Essentially, the licensee proposed to perform the volumetric examination of the welds in this relief request in the fall 2019 (2RE20) refueling outage instead of the fall 2016 (2RE 18) refueling outage as required by N-770-1.

3.6 Basis for Hardship The licensee stated that in order to perform the N-770-1 required ultrasonic testing (UT) from the ID surface of the subject welds, removal of the RPV lower internal core barrel assembly is necessary. Removing the core barrel assembly is considered a critical lift due to weight of the component, tight clearances, and the radiation emitted by the assembly.

Critical lifts pose personnel safety hazards and potential damage to the assembly.

For removal, the core barrel assembly is raised above the refueling cavity water level during transfer from the reactor vessel to the storage stand location.

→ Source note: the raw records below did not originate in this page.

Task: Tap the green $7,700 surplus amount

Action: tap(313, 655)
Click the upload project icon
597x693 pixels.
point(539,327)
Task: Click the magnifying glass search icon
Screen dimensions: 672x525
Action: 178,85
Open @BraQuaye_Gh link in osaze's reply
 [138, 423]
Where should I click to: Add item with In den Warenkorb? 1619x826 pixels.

The radiation dose for the actual work activities (e.g., removing, transferring, and installing the core barrel assembly) performed during the 2RE14 refueling outage in the spring 2010 was estimated to be 123 milli-roentgen-equivalent-man (mrem). The increase in dose rates in the general area walkway was estimated as 1.3 mrem/hour.

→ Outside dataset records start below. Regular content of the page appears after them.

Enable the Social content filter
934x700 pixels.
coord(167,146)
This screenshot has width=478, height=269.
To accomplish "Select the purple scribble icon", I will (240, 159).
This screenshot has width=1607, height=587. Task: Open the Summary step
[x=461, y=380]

Dose rates were taken with the core barrel present on the stand as compared to dose rates without the core barrel. During the 13 days that the core barrel assembly was stored in the stand, the licensee stated that workers could receive an additional dose of 487.5 mrem. In total, the radiation dose associated with core barrel assembly removal activities was estimated as 610.5 mrem. Therefore, STPNOC considered the personnel and plant safety concerns and radiological dose considerations represent a hardship and unusual difficulty.

The licensee stated that it plans to mitigate the RPV cold-and hot-leg nozzle to safe-end welds by a non-welded stress improvement process in the refueling outage (2RE20) in the fall 2019. The proposed alternative permits both the ISi of the welds in this relief request and the mitigation activities of the RPV cold-and hot-leg nozzle to safe-end welds to take place during the same refueling outage (2RE20) in the fall 2019. The alignment of two activities in a single refueling outage limits removal of the RPV core barrel assembly into a one-time event thereby reducing unnecessary radiation exposure and safety hazards to personnel, and minimizes potential damage to the assembly.

The licensee also stated that the N-770-1 required volumetric examination from the OD surface of the subject welds is not possible due to limited access. The access limitations also represent a hardship and unusual difficulty.

3. 7 Basis for Use The licensee stated that in the spring 2010 (2RE14) refueling outage, it performed the UT of the subject RPV cold-leg nozzle DM welds, and did not find unacceptable indications.

The licensee performed the UT from the ID surface using the mechanized and encoded technique.

The UT was qualified in accordance with Supplement 10 to Appendix VIII,Section XI of the ASME Code. These volumetric examinations were credited toward the ASME Code Case N-770-1 baseline examination required by 10 CFR 50.55a(g)(6)(ii)(F)(1

). In the same refueling outage (spring 2010 (2RE14)),

the licensee also performed a supplemental surface examination of the welds in this relief request using the eddy current testing (ET), and did not identify unacceptable ID surface-connected indications.

The licensee stated that in May 2015, it performed the UT and ET of the STP, Unit 2, RPV hot-leg DM welds, and did not find unacceptable indications.

The absence of indications in the hot-leg DM welds in 2015 provides added assurance that the proposed one-time extension of the inspection frequency by approximately 36 months for the RPV cold-leg DM welds is acceptable and provides reasonable assurance of structural integrity.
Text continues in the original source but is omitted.